In the opening of the film, the hero is told by both her mentor and the intelligence that controls her society that she will never win a fight without keeping her emotions and powers at bay. Cap doesn’t really listen, operating throughout the movie with cheek, sass and strong connection to her tragic past. In the final showdown with her mentor, she is challenged to a battle, told to beat him without her powers, told she needs to control herself. She blasts him straight into a rock, basically giggling at his incompetence. It’s pretty satisfying, and sends a poignant message to some in the Marvel fandom, to those who wish to maintain the status quo. Those who could probably do with a shower and a deodorant other than Lynx.
In a holy-shit-was-that-written-before-the-controversy moment, a man on a motorcycle catcalls Carol, and then tells her she should smile. She ignores him at first, rolling her eyes in a way that is all too familiar. Then, she’s riding across the desert on his motorcycle. Interestingly, there isn’t a lot of weight to this moment, the movie just breezing past it to hit the next plot point.
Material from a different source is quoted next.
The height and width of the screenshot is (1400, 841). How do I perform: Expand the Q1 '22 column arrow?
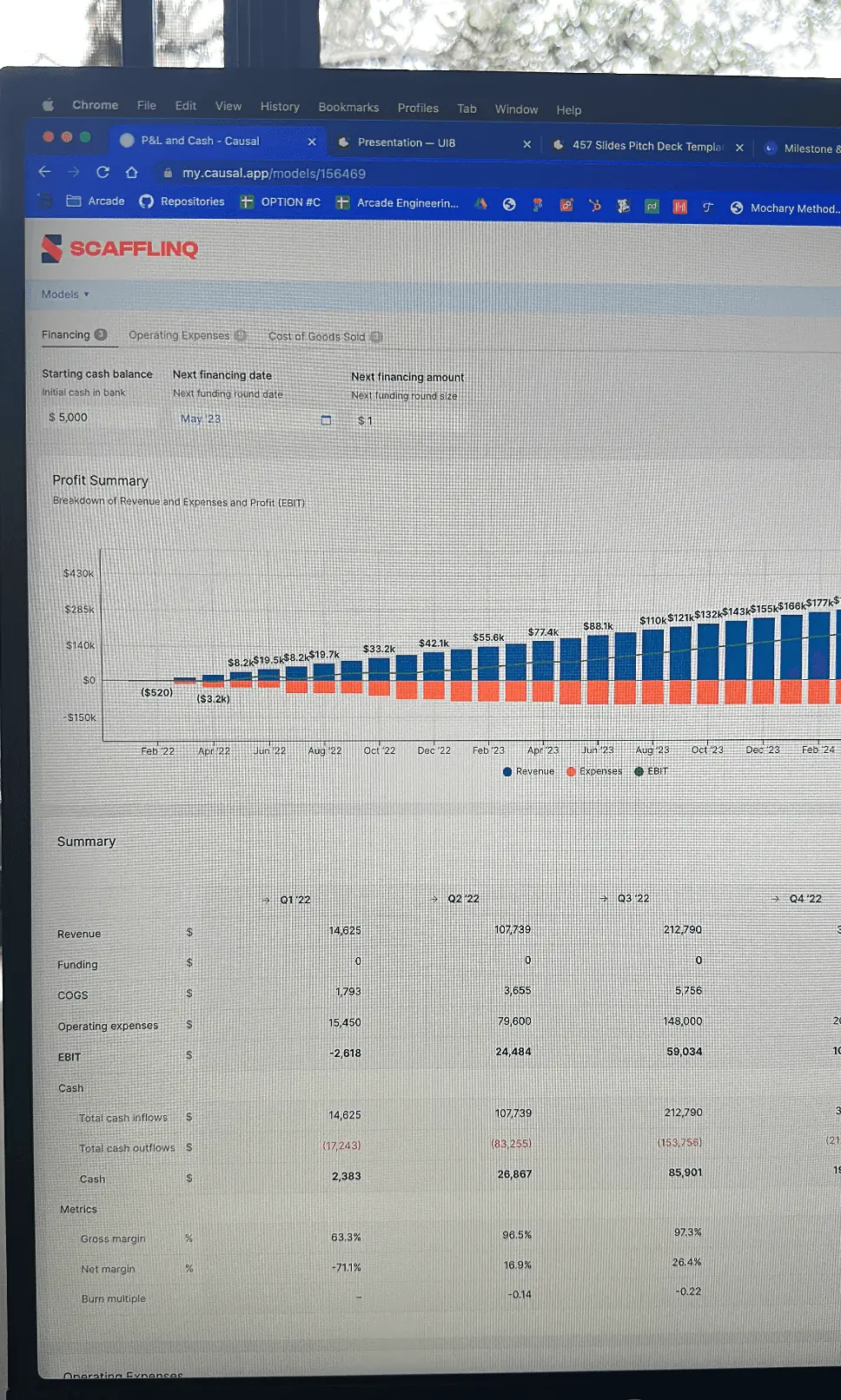click(266, 900)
It remains well remembered, getting a good laugh out of the audience, along with some uncomfortable shifting in seats.
In a much more sub-textual manner, Captain Marvel delves deep into a feminist journey. The film concerns itself with the journey of one woman, seeking to rediscover the truth of her past, who is exposed to the horrific manipulation and corruption of her society. Her worldview is entirely shaken. Her superiors try to restrain her, to control what makes her different, but ultimately it is her allies, her resistance, her power and her emotion that push her to succeed. She is held down, but comes back every time, against ideology that suggests she shouldn’t. Once she is able to fight with both hands, no one is able to stop her.
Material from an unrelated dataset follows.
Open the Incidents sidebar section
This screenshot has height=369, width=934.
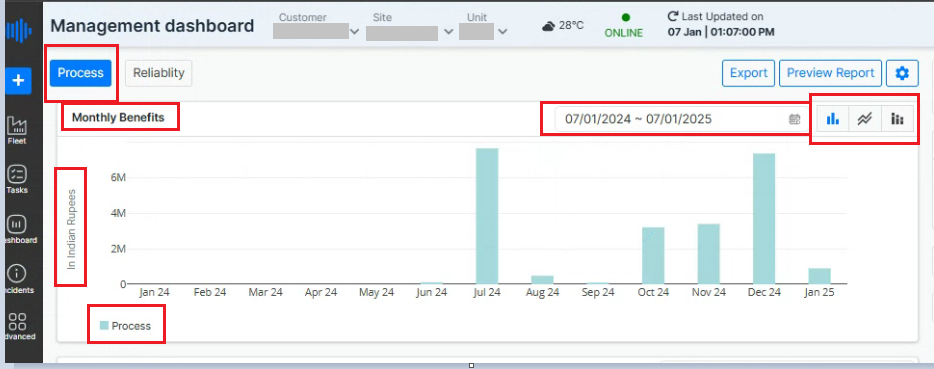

This film is incredibly important. It is subversive to previous superhero and MCU films, even in the most obvious details of the story; it is an superhero origin story about a woman. The film and Marvel should be open to criticism, but criticism that is fair and productive. It might not go far enough for the time that we are in, but for women and young girls who have been waiting for 20 films to see this kind of hero it is a step in the right direction. Next, that step should be a massive jump.